■ Required action:
Nothing in the entries may be altered; copy them in full.

■ Records for this task:
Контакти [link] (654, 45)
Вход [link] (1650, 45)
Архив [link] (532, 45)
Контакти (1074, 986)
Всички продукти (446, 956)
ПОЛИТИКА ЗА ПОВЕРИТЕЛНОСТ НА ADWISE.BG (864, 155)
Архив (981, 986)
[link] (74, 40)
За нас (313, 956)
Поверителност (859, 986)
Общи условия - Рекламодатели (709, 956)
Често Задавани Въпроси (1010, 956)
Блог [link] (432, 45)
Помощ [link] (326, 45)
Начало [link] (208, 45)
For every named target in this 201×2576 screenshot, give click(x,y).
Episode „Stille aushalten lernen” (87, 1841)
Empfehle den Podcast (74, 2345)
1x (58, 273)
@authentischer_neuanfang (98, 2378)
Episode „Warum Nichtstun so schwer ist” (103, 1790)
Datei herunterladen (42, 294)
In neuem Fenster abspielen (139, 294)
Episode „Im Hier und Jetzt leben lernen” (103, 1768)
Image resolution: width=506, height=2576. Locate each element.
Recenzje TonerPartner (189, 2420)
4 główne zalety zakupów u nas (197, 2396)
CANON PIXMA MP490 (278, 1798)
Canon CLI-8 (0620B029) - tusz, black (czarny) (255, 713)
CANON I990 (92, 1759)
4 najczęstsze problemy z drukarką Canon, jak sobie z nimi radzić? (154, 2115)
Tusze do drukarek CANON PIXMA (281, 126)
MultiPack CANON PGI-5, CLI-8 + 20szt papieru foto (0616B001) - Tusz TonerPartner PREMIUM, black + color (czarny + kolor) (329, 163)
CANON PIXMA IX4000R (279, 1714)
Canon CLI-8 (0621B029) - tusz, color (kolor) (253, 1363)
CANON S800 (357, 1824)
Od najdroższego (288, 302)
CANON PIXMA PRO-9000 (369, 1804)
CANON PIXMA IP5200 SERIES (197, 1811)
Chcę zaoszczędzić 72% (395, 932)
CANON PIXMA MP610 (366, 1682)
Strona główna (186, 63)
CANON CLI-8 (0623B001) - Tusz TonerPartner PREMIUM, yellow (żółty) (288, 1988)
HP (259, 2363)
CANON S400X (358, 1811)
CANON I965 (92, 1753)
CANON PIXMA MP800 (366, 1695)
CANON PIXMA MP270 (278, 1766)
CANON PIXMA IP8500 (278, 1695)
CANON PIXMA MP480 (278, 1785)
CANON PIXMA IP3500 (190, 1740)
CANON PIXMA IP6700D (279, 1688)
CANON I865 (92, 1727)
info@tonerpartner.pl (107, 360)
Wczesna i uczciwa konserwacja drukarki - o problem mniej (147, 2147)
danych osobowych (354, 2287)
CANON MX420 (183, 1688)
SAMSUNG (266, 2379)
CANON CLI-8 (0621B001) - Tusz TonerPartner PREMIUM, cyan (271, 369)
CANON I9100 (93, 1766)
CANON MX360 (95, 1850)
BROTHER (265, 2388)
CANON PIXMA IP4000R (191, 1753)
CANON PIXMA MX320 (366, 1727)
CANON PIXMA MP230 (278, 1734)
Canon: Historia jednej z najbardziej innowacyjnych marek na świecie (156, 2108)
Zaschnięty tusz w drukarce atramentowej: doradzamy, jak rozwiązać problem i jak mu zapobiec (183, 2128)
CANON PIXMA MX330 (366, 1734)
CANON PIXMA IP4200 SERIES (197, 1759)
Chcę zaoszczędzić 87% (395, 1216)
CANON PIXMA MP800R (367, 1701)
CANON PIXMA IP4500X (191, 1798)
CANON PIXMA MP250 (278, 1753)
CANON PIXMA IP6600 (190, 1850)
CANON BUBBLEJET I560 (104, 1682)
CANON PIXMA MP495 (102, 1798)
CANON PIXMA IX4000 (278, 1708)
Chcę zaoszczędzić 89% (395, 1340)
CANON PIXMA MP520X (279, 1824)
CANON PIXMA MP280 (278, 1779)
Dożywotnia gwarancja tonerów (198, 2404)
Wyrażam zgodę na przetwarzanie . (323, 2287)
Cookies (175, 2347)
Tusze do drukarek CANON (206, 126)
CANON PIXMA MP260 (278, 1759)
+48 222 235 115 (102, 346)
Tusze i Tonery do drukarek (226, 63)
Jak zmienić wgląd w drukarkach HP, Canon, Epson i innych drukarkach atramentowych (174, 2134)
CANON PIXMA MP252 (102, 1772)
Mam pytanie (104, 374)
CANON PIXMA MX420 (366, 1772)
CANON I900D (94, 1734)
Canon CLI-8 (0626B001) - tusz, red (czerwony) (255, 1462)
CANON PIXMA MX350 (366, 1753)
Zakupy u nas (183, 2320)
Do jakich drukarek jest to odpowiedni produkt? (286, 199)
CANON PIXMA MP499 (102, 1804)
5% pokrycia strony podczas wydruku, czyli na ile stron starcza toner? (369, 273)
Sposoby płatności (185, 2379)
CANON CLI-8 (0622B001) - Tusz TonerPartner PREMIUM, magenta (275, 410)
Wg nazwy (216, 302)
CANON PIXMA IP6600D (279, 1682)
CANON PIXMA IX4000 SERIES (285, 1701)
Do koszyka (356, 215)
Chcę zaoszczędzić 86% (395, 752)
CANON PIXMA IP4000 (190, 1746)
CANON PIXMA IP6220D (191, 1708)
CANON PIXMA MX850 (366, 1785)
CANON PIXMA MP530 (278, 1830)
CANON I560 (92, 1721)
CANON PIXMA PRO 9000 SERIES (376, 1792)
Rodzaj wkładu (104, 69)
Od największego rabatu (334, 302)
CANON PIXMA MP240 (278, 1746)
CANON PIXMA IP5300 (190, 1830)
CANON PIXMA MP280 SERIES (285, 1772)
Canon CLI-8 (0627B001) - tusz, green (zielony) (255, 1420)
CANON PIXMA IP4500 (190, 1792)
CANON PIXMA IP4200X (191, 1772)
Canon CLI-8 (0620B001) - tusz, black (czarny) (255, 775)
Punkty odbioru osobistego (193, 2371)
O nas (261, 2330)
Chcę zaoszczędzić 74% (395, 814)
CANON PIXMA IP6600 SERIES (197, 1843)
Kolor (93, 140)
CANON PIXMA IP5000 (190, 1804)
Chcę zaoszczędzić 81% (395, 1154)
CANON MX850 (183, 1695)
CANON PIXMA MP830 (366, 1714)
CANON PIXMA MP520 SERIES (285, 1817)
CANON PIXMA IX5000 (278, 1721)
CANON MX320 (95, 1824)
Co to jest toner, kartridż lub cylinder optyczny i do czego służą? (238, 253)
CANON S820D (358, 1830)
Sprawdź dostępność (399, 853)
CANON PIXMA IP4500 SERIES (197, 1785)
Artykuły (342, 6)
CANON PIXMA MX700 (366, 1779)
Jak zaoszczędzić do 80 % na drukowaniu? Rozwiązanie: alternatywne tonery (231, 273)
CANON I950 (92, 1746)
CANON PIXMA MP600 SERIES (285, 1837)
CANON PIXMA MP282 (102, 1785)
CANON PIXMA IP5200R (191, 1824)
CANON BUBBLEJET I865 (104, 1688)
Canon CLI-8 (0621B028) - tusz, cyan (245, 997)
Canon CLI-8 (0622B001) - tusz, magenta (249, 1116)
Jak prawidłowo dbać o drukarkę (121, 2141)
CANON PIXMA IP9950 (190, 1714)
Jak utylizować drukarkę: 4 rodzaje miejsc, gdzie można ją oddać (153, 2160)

■ Solved exercise:
Контакти [link] (654, 45)
Вход [link] (1650, 45)
Архив [link] (532, 45)
Контакти (1074, 986)
Всички продукти (446, 956)
ПОЛИТИКА ЗА ПОВЕРИТЕЛНОСТ НА ADWISE.BG (864, 155)
Архив (981, 986)
[link] (74, 40)
За нас (313, 956)
Поверителност (859, 986)
Общи условия - Рекламодатели (709, 956)
Често Задавани Въпроси (1010, 956)
Блог [link] (432, 45)
Помощ [link] (326, 45)
Начало [link] (208, 45)
For every named target in this 201×2576 screenshot, give click(x,y).
Episode „Stille aushalten lernen” (87, 1841)
Empfehle den Podcast (74, 2345)
1x (58, 273)
@authentischer_neuanfang (98, 2378)
Episode „Warum Nichtstun so schwer ist” (103, 1790)
Datei herunterladen (42, 294)
In neuem Fenster abspielen (139, 294)
Episode „Im Hier und Jetzt leben lernen” (103, 1768)
Image resolution: width=506, height=2576. Locate each element.
Recenzje TonerPartner (189, 2420)
4 główne zalety zakupów u nas (197, 2396)
CANON PIXMA MP490 (278, 1798)
Canon CLI-8 (0620B029) - tusz, black (czarny) (255, 713)
CANON I990 (92, 1759)
4 najczęstsze problemy z drukarką Canon, jak sobie z nimi radzić? (154, 2115)
Tusze do drukarek CANON PIXMA (281, 126)
MultiPack CANON PGI-5, CLI-8 + 20szt papieru foto (0616B001) - Tusz TonerPartner PREMIUM, black + color (czarny + kolor) (329, 163)
CANON PIXMA IX4000R (279, 1714)
Canon CLI-8 (0621B029) - tusz, color (kolor) (253, 1363)
CANON S800 (357, 1824)
Od najdroższego (288, 302)
CANON PIXMA PRO-9000 (369, 1804)
CANON PIXMA IP5200 SERIES (197, 1811)
Chcę zaoszczędzić 72% (395, 932)
CANON PIXMA MP610 (366, 1682)
Strona główna (186, 63)
CANON CLI-8 (0623B001) - Tusz TonerPartner PREMIUM, yellow (żółty) (288, 1988)
HP (259, 2363)
CANON S400X (358, 1811)
CANON I965 (92, 1753)
CANON PIXMA MP800 (366, 1695)
CANON PIXMA MP270 (278, 1766)
CANON PIXMA IP8500 (278, 1695)
CANON PIXMA MP480 (278, 1785)
CANON PIXMA IP3500 (190, 1740)
CANON PIXMA IP6700D (279, 1688)
CANON I865 (92, 1727)
info@tonerpartner.pl (107, 360)
Wczesna i uczciwa konserwacja drukarki - o problem mniej (147, 2147)
danych osobowych (354, 2287)
CANON MX420 (183, 1688)
SAMSUNG (266, 2379)
CANON CLI-8 (0621B001) - Tusz TonerPartner PREMIUM, cyan (271, 369)
CANON I9100 (93, 1766)
CANON MX360 (95, 1850)
BROTHER (265, 2388)
CANON PIXMA IP4000R (191, 1753)
CANON PIXMA MX320 (366, 1727)
CANON PIXMA MP230 (278, 1734)
Canon: Historia jednej z najbardziej innowacyjnych marek na świecie (156, 2108)
Zaschnięty tusz w drukarce atramentowej: doradzamy, jak rozwiązać problem i jak mu zapobiec (183, 2128)
CANON PIXMA MX330 (366, 1734)
CANON PIXMA IP4200 SERIES (197, 1759)
Chcę zaoszczędzić 87% (395, 1216)
CANON PIXMA MP800R (367, 1701)
CANON PIXMA IP4500X (191, 1798)
CANON PIXMA MP250 (278, 1753)
CANON PIXMA IP6600 (190, 1850)
CANON BUBBLEJET I560 (104, 1682)
CANON PIXMA MP495 (102, 1798)
CANON PIXMA IX4000 (278, 1708)
Chcę zaoszczędzić 89% (395, 1340)
CANON PIXMA MP520X (279, 1824)
CANON PIXMA MP280 (278, 1779)
Dożywotnia gwarancja tonerów (198, 2404)
Wyrażam zgodę na przetwarzanie . (323, 2287)
Cookies (175, 2347)
Tusze do drukarek CANON (206, 126)
CANON PIXMA MP260 (278, 1759)
+48 222 235 115 (102, 346)
Tusze i Tonery do drukarek (226, 63)
Jak zmienić wgląd w drukarkach HP, Canon, Epson i innych drukarkach atramentowych (174, 2134)
CANON PIXMA MP252 (102, 1772)
Mam pytanie (104, 374)
CANON PIXMA MX420 (366, 1772)
CANON I900D (94, 1734)
Canon CLI-8 (0626B001) - tusz, red (czerwony) (255, 1462)
CANON PIXMA MX350 (366, 1753)
Zakupy u nas (183, 2320)
Do jakich drukarek jest to odpowiedni produkt? (286, 199)
CANON PIXMA MP499 (102, 1804)
5% pokrycia strony podczas wydruku, czyli na ile stron starcza toner? (369, 273)
Sposoby płatności (185, 2379)
CANON CLI-8 (0622B001) - Tusz TonerPartner PREMIUM, magenta (275, 410)
Wg nazwy (216, 302)
CANON PIXMA IP6600D (279, 1682)
CANON PIXMA IX4000 SERIES (285, 1701)
Do koszyka (356, 215)
Chcę zaoszczędzić 86% (395, 752)
CANON PIXMA IP4000 (190, 1746)
CANON PIXMA IP6220D (191, 1708)
CANON PIXMA MX850 (366, 1785)
CANON PIXMA MP530 (278, 1830)
CANON I560 (92, 1721)
CANON PIXMA PRO 9000 SERIES (376, 1792)
Rodzaj wkładu (104, 69)
Od największego rabatu (334, 302)
CANON PIXMA MP240 (278, 1746)
CANON PIXMA IP5300 (190, 1830)
CANON PIXMA MP280 SERIES (285, 1772)
Canon CLI-8 (0627B001) - tusz, green (zielony) (255, 1420)
CANON PIXMA IP4500 (190, 1792)
CANON PIXMA IP4200X (191, 1772)
Canon CLI-8 (0620B001) - tusz, black (czarny) (255, 775)
Punkty odbioru osobistego (193, 2371)
O nas (261, 2330)
Chcę zaoszczędzić 74% (395, 814)
CANON PIXMA IP6600 SERIES (197, 1843)
Kolor (93, 140)
CANON PIXMA IP5000 (190, 1804)
Chcę zaoszczędzić 81% (395, 1154)
CANON MX850 (183, 1695)
CANON PIXMA MP830 (366, 1714)
CANON PIXMA MP520 SERIES (285, 1817)
CANON PIXMA IX5000 (278, 1721)
CANON MX320 (95, 1824)
Co to jest toner, kartridż lub cylinder optyczny i do czego służą? (238, 253)
CANON S820D (358, 1830)
Sprawdź dostępność (399, 853)
CANON PIXMA IP4500 SERIES (197, 1785)
Artykuły (342, 6)
CANON PIXMA MX700 (366, 1779)
Jak zaoszczędzić do 80 % na drukowaniu? Rozwiązanie: alternatywne tonery (231, 273)
CANON I950 (92, 1746)
CANON PIXMA MP600 SERIES (285, 1837)
CANON PIXMA MP282 (102, 1785)
CANON PIXMA IP5200R (191, 1824)
CANON BUBBLEJET I865 (104, 1688)
Canon CLI-8 (0621B028) - tusz, cyan (245, 997)
Canon CLI-8 (0622B001) - tusz, magenta (249, 1116)
Jak prawidłowo dbać o drukarkę (121, 2141)
CANON PIXMA IP9950 (190, 1714)
Jak utylizować drukarkę: 4 rodzaje miejsc, gdzie można ją oddać (153, 2160)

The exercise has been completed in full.